ドロテアはこの服装でウインブルドンのシングルスで7回も優勝しているのです。
1900年から1910年頃の女性のテニス・ファッションには慎み深い上品さが求められていました。
足首まであるロングドレス、長袖のブラウス、ネクタイにタイトなベルト・・・
機能性のみじんもない悲劇的ファッションで、彼女たちは長い時間、コートの上でけなげに戦ったのです。
スザンヌ・ランランはジャン・パトーのデザインでコートを跳ねた。
VOGUE誌のサイトによれば・・1920年代「テニスの女神」と呼ばれたパリ出身のスザンヌ・ランランが、当時流行していたフラッパースタイルをテニスコートに持ち込みました。
彼女が身につけていたのは、ノースリーブのドレスで、膝がちょうど隠れるくらいのプリーツスカートになっています。
このファッションはシャーロットやドロテアのものと比べて、格段に機能的です。
足の可動域も拡がり、コートを飛び跳ねています。
ランランの戦績は全仏優勝六回、ウインブルドン六回、1920アントワープ・オリンピックで金メダル獲得というすさまじい活躍振りでした。
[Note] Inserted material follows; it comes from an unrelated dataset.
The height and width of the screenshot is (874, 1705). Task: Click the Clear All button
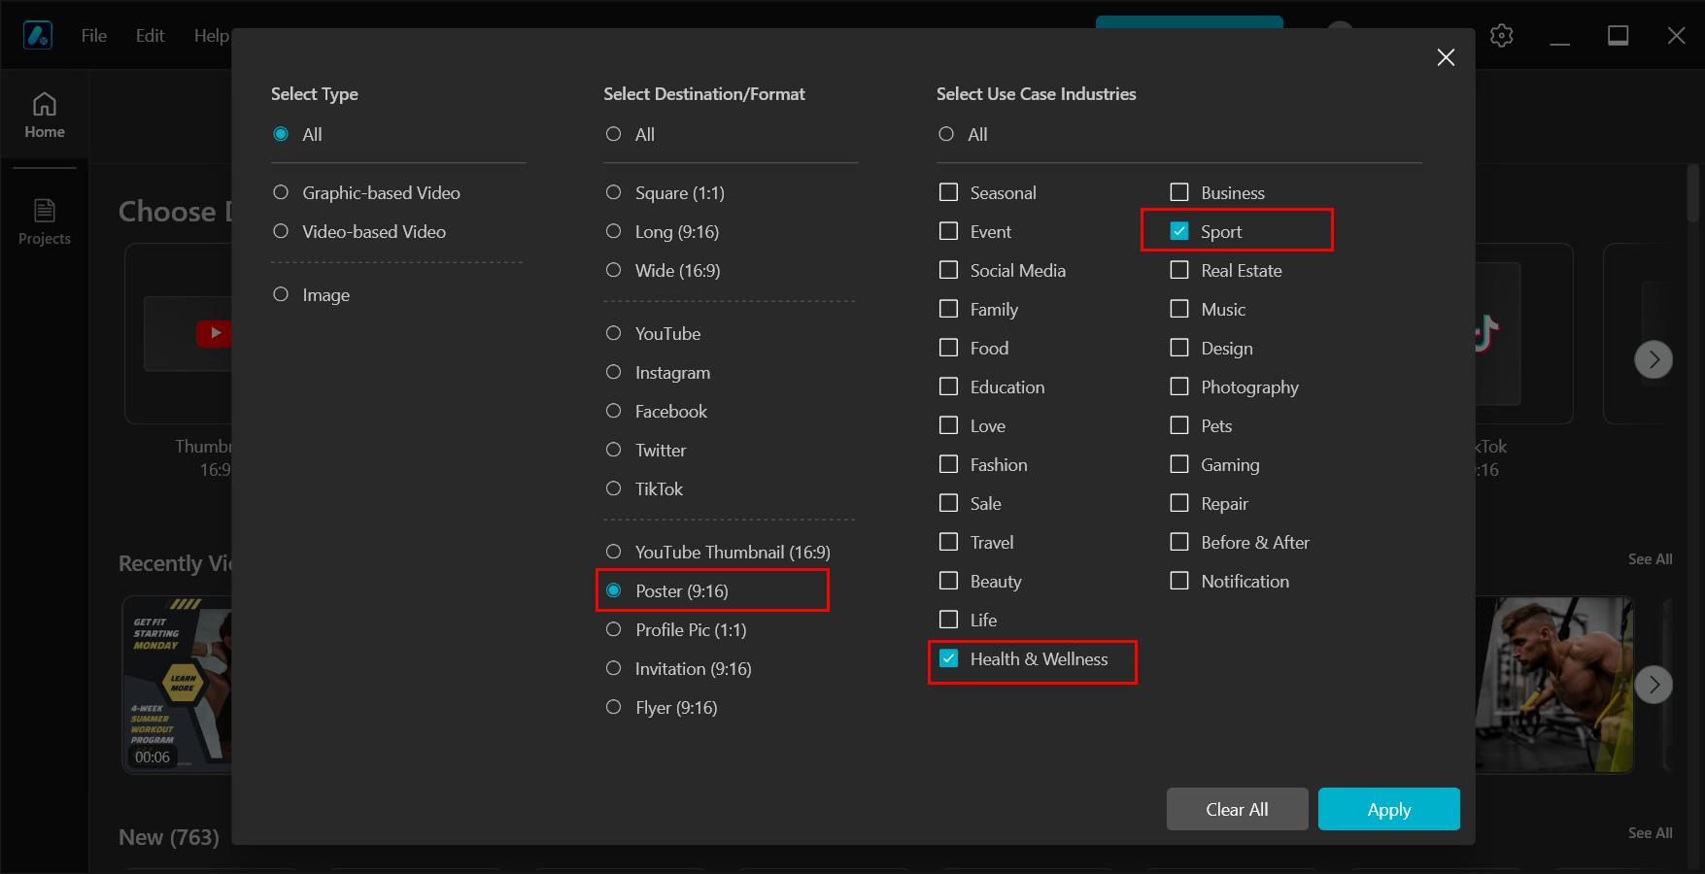point(1237,809)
このファッションを考案したのは当時の人気デザイナー、ジャン・パトーです。
ジャン・パトーはテニス・ファッションを華やかにしただけでなく、機能を進化させて女性のテニスの発展に大きな貢献をした人物といえます。
1929年にテニスファッションの原型/膝下までのプリーツ・スカートにカーディガン
この写真の女性は、米国出身で1924年パリ五輪のシングルスで金メダルを獲得したヘレン・ウイルス・ムーディーです。
写真は1929年に撮影されたものです。
服装は膝下までの白いプリーツ・スカートに襟付きシャツとカーディガンという、テニスファッションの原型ができあがっています。
おとなしいファッションですが、この服装なら現在のテニスコートでプレーしても、おかしくありません。
悲しいことですが、ヘレンの活躍した1924年からオリンピックのテニスは長い凍結の時期に入ります。
テニスのプレーヤーは半世紀以上の間、オリンピックという華やかなステージからその姿を消しています。
オリンピック・テニスの凍結と復活
1928年から1984年までのおよそ60年と言う長い期間、オリンピックからテニス競技が除外されています。
原因はテニス競技のプロ化が始まったことです。
男子、女子とも、賞金が手に入るテニス試合が始まって、ランラン選手をはじめ、有力選手のプロ転向が進みます。
その結果、スポーツのアマチュアリズムを提唱していたIOCは、プロ化したテニス競技をオリンピックから除外することを決めました。
その後、60年もの歳月が流れて、1984年のロサンゼルスオリンピックで公開競技としてテニス復活が試されています。
ロスオリンピックは、米国のピーター・ユベロスという実業家が大会組織委員長を務め、オリンピックの運営に民間主導のマーケテイング手法を導入して、事業の黒字化に成功したことで有名です。
この大会以降、オリンピックはアマチュア主義からプロの選手を含めた商業化「オリンピック・マーケティング」の時代に突入していきます。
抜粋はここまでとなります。